[Collected data entries]

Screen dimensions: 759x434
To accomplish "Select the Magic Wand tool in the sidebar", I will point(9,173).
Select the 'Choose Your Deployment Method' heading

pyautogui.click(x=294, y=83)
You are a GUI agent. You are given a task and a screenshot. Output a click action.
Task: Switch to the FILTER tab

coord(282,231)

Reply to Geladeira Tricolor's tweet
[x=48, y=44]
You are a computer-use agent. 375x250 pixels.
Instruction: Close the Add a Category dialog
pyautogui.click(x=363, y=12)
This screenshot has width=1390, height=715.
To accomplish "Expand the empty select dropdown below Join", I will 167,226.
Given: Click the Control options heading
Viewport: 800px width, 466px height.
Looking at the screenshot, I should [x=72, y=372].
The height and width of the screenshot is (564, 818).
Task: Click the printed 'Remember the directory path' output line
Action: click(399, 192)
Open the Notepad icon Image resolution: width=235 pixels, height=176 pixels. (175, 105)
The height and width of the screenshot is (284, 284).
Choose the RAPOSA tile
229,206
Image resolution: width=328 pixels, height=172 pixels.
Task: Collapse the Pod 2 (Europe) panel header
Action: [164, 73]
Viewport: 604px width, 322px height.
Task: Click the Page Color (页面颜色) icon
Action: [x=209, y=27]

* _Aim of the task_: Write the entries above out again, verbatim.

* _Written solution_:
Screen dimensions: 759x434
To accomplish "Select the Magic Wand tool in the sidebar", I will point(9,173).
Select the 'Choose Your Deployment Method' heading

pyautogui.click(x=294, y=83)
You are a GUI agent. You are given a task and a screenshot. Output a click action.
Task: Switch to the FILTER tab

coord(282,231)

Reply to Geladeira Tricolor's tweet
[x=48, y=44]
You are a computer-use agent. 375x250 pixels.
Instruction: Close the Add a Category dialog
pyautogui.click(x=363, y=12)
This screenshot has width=1390, height=715.
To accomplish "Expand the empty select dropdown below Join", I will 167,226.
Given: Click the Control options heading
Viewport: 800px width, 466px height.
Looking at the screenshot, I should [x=72, y=372].
The height and width of the screenshot is (564, 818).
Task: Click the printed 'Remember the directory path' output line
Action: click(399, 192)
Open the Notepad icon Image resolution: width=235 pixels, height=176 pixels. (175, 105)
The height and width of the screenshot is (284, 284).
Choose the RAPOSA tile
229,206
Image resolution: width=328 pixels, height=172 pixels.
Task: Collapse the Pod 2 (Europe) panel header
Action: [164, 73]
Viewport: 604px width, 322px height.
Task: Click the Page Color (页面颜色) icon
Action: [x=209, y=27]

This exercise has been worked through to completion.